DOCUMENT SEGMENT:

○ ○ ○ ○

Python pip install module is not found. How to link python to pip location?

Question:

I’m a newbie and I needed the pySerial and feedparser module for my projects. I’m running Mountain lion.

I followed the following tutorial so that I could upgrade to python 2.7.3 and then use the above mentioned modules.

http://hackercodex.com/guide/python-virtualenv-on-mac-osx-mountain-lion-10.8/

I followed this tutorial till I installed pip. Instead of installing Virtualenv. I used the following commands to install pySerial and feedparser

$ pip install pySerial
Requirement already satisfied (use --upgrade to upgrade): pySerial in /Library/Python/2.7/site-packages
Cleaning up...

I assumed that this was already present and checked it. Python seems to be importing this just fine. My python version has been upgraded to 2.7.3 btw since I installed it using homebrew as mentioned in the tutorial.

Then I tried installing feedparser

$ pip install feedparser
Requirement already satisfied (use --upgrade to upgrade): feedparser in /usr/local/lib/python2.7/site-packages
Cleaning up...

○ ○ ○ ○

RECORD LIST:
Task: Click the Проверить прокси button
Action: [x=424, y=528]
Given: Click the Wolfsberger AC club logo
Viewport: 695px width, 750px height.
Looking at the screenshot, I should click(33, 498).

○ ○ ○ ○

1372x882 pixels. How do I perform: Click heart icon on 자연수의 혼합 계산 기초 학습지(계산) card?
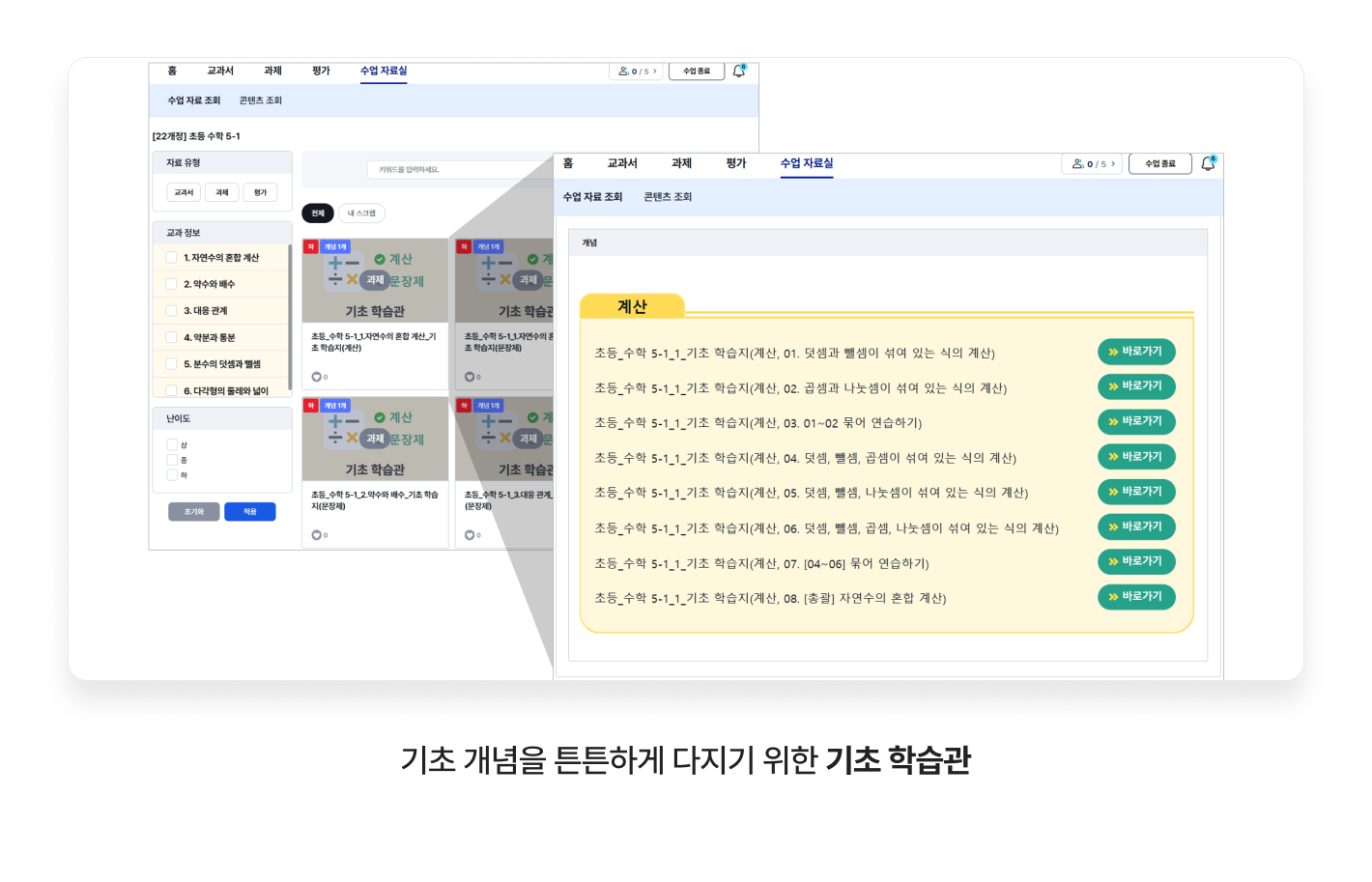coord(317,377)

○ ○ ○ ○

PROBLEM SET:
1. Decide whether each statement agrees with the post about pip, answering yes or no and quoting the deciding words: (a) The writer installed Virtualenv as the tutorial directed. (b) pip reported pySerial as already present in /Library/Python/2.7/site-packages. (c) The upgrade to Python 2.7.3 was done through homebrew.
2. In the post about pip, which operating system is the writer running?
3. Carry on the post about pip from its final line, in the writer's own voice.

FINAL ANSWERS:
1.
(a) No: "Instead of installing Virtualenv."
(b) Yes: "Requirement already satisfied (use --upgrade to upgrade): pySerial in /Library/Python/2.7/site-packages"
(c) Yes: "My python version has been upgraded to 2.7.3 btw since I installed it using homebrew as mentioned in the tutorial."

2. Mountain Lion.

3.
Notice how its in the site-packages directory in the usr/local/lib.

All of my pip installs are being installed in that directory but python does not seem to be picking them up when i try importing them.

How do I set the path so that python also looks there as well as core directory?

Your help will be greatly appreciated.

I tried looking for answers here:
Pip installs but module is not found
Why I can't import beautifulsoup on mac using python 2.7 after installing it by using pip and/or easy_install?

but niether of them are in the same situation as I am. I don’t understand why this is happening as i edited my bash_profile with the following

# Set architecture flags
export ARCHFLAGS="-arch x86_64"
# Ensure user-installed binaries take precedence
export PATH=/usr/local/share/python:/usr/local/bin:/usr/bin:/bin:/usr/sbin:/sbin
# Load .bashrc if it exists
test -f ~/.bashrc && source ~/.bashrc

then installed homebrew and then installed python 2.7.3 through homebrew (2.7.3 is now currently running on my machine)

I figured all pip installs would be correctly linked?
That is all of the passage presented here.